For the "Megatrends" special area in Hall 16 at Interschutz 2020, we had a bold idea in February 2019: How can we simulate and make the undetected exponential spread of a virus at enormous speed in a small area accessible to our visitors?
With anonymous motion data on the surface, parameterizable pathogens, a selected patient 0 and a final visualization. After a few rough PoCs (Proof of Concepts) we got a sense of feasibility and set the scope. And began to develop. We had no idea that our experiment would become real very soon.
In order to record the movement data on the special area anonymously, we first divided our area into quadrants.

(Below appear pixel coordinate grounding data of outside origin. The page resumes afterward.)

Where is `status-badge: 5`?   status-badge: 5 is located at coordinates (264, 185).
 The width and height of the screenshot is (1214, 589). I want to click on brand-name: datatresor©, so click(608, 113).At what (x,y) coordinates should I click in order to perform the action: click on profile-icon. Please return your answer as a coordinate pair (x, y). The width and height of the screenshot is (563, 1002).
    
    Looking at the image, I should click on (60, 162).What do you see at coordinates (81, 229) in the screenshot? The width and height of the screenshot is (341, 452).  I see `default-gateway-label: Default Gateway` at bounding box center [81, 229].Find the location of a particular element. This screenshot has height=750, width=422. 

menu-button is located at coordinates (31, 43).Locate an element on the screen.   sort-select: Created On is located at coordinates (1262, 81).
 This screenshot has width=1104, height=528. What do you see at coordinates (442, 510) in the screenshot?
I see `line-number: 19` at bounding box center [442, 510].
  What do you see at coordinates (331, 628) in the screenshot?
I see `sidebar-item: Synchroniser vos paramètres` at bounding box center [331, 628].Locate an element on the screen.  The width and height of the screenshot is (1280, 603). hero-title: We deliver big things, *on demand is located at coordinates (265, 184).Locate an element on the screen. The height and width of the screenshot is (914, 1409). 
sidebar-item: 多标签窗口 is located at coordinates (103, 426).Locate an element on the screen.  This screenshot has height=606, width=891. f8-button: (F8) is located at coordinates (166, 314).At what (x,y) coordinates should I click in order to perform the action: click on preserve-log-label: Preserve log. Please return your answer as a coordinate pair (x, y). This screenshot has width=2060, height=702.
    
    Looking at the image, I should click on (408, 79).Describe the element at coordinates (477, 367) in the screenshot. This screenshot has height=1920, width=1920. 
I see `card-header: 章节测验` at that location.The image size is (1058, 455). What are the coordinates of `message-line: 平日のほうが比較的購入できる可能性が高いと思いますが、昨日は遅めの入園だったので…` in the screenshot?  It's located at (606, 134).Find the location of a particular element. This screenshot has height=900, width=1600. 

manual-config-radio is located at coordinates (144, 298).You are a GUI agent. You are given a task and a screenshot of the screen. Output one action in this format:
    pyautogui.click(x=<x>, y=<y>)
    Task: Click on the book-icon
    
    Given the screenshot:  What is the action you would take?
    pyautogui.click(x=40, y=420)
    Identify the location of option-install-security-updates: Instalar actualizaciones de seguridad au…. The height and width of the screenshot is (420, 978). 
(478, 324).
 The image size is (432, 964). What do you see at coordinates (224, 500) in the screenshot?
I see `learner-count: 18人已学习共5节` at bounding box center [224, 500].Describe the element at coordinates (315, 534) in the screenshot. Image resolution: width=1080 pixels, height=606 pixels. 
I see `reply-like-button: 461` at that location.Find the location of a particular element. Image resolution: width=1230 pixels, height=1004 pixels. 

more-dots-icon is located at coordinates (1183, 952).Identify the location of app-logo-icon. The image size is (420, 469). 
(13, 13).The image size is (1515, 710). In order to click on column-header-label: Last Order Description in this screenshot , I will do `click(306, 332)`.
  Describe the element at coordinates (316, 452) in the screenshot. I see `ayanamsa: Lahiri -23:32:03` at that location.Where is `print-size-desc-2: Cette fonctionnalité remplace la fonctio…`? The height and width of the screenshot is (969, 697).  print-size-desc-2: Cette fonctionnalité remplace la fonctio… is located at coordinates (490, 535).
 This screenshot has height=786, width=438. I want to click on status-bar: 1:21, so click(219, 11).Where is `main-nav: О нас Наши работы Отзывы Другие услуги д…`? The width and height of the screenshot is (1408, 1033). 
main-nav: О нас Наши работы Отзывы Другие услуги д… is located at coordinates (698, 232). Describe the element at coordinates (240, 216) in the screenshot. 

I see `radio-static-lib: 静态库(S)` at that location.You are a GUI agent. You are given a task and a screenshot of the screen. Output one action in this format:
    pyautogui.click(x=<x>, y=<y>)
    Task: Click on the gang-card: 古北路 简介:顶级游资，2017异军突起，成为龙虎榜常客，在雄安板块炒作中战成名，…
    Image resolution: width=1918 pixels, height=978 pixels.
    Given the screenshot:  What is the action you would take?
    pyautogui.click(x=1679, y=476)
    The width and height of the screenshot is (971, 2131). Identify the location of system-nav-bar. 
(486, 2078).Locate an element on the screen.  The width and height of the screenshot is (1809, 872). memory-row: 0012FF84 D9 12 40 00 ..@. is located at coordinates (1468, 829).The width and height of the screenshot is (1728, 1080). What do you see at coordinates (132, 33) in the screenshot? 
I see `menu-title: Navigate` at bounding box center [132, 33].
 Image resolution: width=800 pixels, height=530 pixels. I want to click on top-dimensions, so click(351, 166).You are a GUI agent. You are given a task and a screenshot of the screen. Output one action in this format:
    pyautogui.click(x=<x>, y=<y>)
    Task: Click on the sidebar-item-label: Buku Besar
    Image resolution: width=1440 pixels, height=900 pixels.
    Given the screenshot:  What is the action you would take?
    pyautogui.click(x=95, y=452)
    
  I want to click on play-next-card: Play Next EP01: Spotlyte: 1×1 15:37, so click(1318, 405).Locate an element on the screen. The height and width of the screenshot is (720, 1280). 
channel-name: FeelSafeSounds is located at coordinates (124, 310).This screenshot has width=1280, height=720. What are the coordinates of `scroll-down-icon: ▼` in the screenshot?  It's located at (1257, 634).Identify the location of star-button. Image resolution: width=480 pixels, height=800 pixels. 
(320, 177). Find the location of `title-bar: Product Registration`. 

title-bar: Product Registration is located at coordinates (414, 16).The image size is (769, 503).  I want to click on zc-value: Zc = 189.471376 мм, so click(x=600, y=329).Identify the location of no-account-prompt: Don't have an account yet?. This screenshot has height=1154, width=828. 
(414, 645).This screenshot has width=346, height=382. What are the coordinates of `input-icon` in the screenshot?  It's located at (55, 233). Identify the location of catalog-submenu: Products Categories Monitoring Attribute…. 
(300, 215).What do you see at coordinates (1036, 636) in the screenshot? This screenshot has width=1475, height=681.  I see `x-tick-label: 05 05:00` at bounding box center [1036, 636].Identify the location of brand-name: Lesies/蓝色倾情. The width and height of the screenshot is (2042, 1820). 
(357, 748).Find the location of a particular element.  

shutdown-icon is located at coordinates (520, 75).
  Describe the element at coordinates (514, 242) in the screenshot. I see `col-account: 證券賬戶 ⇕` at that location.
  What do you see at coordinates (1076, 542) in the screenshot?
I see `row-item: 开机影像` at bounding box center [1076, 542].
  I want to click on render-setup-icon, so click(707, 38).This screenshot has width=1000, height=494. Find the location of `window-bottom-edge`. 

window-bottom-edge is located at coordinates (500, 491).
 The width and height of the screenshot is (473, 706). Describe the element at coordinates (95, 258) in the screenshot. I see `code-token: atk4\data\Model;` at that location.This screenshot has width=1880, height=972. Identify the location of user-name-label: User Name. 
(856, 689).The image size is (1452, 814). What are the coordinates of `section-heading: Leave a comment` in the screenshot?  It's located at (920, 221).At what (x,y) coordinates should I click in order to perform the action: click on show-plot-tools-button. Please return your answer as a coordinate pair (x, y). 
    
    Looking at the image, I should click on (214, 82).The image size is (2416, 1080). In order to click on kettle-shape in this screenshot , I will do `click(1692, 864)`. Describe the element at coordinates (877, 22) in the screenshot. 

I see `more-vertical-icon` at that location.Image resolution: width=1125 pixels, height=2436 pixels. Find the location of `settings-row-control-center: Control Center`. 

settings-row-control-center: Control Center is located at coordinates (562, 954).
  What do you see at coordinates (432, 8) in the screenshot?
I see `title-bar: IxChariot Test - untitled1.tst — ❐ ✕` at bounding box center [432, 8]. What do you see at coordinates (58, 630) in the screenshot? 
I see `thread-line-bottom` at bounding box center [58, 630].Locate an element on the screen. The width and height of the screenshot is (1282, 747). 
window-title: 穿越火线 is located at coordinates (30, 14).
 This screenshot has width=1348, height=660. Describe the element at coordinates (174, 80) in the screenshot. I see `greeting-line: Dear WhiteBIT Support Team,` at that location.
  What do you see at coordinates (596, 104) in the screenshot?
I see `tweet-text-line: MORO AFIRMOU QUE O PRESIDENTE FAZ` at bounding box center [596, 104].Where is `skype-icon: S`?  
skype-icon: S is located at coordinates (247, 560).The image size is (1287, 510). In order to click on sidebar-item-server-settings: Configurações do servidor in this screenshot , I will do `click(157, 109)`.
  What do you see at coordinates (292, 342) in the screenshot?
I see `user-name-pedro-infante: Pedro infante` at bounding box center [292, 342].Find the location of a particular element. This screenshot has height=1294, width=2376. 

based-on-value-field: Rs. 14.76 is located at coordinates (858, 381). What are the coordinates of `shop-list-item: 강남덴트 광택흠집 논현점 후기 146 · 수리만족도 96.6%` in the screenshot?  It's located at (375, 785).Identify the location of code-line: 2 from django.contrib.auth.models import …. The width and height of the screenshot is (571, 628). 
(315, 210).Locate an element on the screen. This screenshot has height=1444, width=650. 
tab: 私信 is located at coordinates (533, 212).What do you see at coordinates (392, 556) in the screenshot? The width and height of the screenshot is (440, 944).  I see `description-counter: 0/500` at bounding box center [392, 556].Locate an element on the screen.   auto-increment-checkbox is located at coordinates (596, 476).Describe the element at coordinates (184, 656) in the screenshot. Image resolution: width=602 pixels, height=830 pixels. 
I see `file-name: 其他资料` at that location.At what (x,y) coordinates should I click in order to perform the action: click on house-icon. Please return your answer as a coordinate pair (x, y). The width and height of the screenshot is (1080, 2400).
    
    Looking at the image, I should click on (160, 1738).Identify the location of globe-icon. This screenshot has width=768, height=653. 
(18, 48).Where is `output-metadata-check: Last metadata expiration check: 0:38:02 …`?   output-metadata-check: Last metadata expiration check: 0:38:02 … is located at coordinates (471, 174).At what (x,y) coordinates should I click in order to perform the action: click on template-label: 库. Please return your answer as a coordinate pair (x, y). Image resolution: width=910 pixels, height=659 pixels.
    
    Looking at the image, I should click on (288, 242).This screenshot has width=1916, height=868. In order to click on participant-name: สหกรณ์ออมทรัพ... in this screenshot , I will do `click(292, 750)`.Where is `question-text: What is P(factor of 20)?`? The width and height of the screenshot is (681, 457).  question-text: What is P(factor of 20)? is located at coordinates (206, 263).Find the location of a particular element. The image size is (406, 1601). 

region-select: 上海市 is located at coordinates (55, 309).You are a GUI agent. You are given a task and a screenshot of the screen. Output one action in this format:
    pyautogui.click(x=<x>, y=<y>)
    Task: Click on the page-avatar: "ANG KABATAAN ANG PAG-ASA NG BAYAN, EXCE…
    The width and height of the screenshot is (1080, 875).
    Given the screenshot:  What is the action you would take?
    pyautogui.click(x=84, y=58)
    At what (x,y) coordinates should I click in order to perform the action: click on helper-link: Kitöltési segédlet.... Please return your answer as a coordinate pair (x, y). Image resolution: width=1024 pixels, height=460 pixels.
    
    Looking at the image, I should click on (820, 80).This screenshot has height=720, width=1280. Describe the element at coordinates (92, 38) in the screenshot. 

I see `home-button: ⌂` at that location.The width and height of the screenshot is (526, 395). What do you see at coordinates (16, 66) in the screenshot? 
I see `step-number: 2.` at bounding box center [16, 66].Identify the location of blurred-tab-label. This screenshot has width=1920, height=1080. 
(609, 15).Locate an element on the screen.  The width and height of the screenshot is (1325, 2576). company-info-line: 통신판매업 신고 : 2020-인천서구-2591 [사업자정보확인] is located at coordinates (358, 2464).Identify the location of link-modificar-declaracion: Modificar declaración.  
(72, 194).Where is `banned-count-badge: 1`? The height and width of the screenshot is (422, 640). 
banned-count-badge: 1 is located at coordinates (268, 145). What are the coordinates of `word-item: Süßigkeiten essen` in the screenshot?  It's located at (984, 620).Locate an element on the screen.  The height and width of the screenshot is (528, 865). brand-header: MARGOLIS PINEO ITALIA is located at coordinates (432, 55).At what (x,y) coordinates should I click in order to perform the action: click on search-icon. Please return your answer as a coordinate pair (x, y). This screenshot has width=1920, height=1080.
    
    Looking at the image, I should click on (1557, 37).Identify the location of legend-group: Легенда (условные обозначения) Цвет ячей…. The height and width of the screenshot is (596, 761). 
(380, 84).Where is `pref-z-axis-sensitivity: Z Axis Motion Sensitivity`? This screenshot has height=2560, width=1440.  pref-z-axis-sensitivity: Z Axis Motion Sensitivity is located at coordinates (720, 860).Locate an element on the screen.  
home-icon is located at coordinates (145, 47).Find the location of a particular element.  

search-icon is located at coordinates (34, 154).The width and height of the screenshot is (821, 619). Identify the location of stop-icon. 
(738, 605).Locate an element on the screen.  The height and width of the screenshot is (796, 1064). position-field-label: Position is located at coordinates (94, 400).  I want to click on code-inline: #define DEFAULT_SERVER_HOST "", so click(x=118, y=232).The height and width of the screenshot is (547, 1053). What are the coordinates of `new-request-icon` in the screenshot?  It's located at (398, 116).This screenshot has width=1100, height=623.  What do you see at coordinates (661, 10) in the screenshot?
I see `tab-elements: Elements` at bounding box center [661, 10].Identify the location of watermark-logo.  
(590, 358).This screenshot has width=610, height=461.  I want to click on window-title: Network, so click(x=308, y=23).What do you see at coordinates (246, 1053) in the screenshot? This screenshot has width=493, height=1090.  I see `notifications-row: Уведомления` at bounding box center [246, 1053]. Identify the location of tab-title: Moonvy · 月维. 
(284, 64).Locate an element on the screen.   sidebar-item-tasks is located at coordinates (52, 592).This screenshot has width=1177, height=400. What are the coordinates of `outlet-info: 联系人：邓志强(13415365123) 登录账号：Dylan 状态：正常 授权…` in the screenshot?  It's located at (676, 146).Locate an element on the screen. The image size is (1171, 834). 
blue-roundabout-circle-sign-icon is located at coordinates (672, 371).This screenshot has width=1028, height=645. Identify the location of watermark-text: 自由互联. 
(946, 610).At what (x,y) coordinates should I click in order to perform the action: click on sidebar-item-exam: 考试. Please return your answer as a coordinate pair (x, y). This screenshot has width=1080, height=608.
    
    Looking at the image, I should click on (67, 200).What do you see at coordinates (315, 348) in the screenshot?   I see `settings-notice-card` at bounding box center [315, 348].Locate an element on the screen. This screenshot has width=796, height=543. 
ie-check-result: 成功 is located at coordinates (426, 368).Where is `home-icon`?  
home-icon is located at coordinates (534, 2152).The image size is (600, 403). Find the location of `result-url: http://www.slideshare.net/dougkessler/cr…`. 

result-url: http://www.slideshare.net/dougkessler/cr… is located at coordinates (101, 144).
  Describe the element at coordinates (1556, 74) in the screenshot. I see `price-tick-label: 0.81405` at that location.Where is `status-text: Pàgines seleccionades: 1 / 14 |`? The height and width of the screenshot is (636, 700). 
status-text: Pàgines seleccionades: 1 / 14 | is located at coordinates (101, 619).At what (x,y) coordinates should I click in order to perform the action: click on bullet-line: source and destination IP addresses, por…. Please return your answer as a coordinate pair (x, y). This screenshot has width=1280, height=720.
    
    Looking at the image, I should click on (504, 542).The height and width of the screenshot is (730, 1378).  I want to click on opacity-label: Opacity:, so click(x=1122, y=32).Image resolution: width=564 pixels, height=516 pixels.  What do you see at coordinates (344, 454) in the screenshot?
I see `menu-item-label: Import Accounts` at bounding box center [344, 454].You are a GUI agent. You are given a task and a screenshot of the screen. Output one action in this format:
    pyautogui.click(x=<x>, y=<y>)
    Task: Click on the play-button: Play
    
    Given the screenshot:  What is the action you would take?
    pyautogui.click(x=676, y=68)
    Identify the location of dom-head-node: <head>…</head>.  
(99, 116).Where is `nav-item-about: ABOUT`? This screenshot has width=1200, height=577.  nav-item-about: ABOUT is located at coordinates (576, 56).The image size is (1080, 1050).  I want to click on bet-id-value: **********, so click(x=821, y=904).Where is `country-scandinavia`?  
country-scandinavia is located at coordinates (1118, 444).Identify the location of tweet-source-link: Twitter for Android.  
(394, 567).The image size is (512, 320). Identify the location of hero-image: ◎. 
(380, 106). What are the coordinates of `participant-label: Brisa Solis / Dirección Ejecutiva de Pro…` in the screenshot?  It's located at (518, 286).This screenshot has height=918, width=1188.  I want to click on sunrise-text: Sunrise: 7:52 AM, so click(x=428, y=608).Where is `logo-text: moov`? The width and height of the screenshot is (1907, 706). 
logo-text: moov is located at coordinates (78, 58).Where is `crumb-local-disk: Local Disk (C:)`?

Figure 1: Floor plan with grid approximation
A Raspberry Pi is hidden in (almost) each quadrant, and each of these microcomputers performs a BLE scan at regular intervals. The BLE Ids and signal strength seized with it are pre-sorted, anonymized and aggregated locally: on the one hand, we receive a baseline for signal quality across the surface from our own stationary devices, and on the other hand, visitors who leave our test area or only briefly strip can be sorted out again..
Figure 2: Capturing the movement data
At regular intervals, the data is further aggregated and smoothed and transmitted to our message bus in the backend. The amount of data transferred is significantly reduced before transmission, so that a commercially available PC on the display area can be used for further processing and display. At the beginning, two main points spoke against a cloud deployment: the generally poor Internet connection at trade fairs and the sheer number of messages sent. In the meantime, we were able to optimize at least the last point away, the message volume was massively reduced and comes especially with a cast number of collected data points. Only the quality of the uplink speaks against a theoretical use of the cloud, but we continue to focus on the "on-premise" use.
Our backend consists of a message bus, a ASP.NET core component (Blazor) and a database for perusing the spread and storing the time series. As soon as a simulation is running, the time-dependent data points are spatially located on the surface. Unfortunately, the signal strength of the data points is strongly dependent on the current operation on the surface, so that calibration is necessary. This is where our own Raspberry Pies come to the rescue, as we know their distance and Tx Strength and can use it to calculate an approximate signal strength baseline. The location then takes place in the meter range and is therefore more than sufficient for our purposes. It is worth noting that for the further protection of the privacy of visitors, we do not work with real-time data, but for our simulation only time series that are older than 10 minutes are used.
Figure 3: Components of the architecture
At the start of the simulation, a participant becomes Patient Zero. We have planned to provide the participants with a specially registered BLE beacons - since it is no longer possible to assign a specific BLE Id on the special area to a participant by anonymization.
Figure 4: Start of the simulation with Patient Zero
In addition, certain parameters of the pandemic pathogen are adjusted: transmission distance, incubation time, transmission time and time to recovery - whereby in our case we generously assume that a recovery also corresponds to immunization.
Figure 5: Configure the virus
Figure 6: Patient Zero runs off and starts the infection
The participant now moves freely through the exhibition space, takes part in other experiments, conducts discussions with other visitors or exhibitors and then returns. Recording stops - and our pandemic explorer starts working. The current time series of patient Zero as well as historical time series of visitors are mixed and used as a basis for the simulation of the spread. Together with the participant (Patient Zero) we discuss visualization of the spread before the entire simulation is reset. However, the original idea of gamification of the spread was subsequently dropped - in view of the tragedy of the COVID-19 pandemic.
Figure 7: The infection spreads
Figure 8: The infection is spread through the Super Spreaders
Figure 9: Spatial isolation has protected few participants from infection
We will make this experiment available to visitors as an demo via FUTURA in the coming weeks and hopefully also on Interschutz 2021 in Live.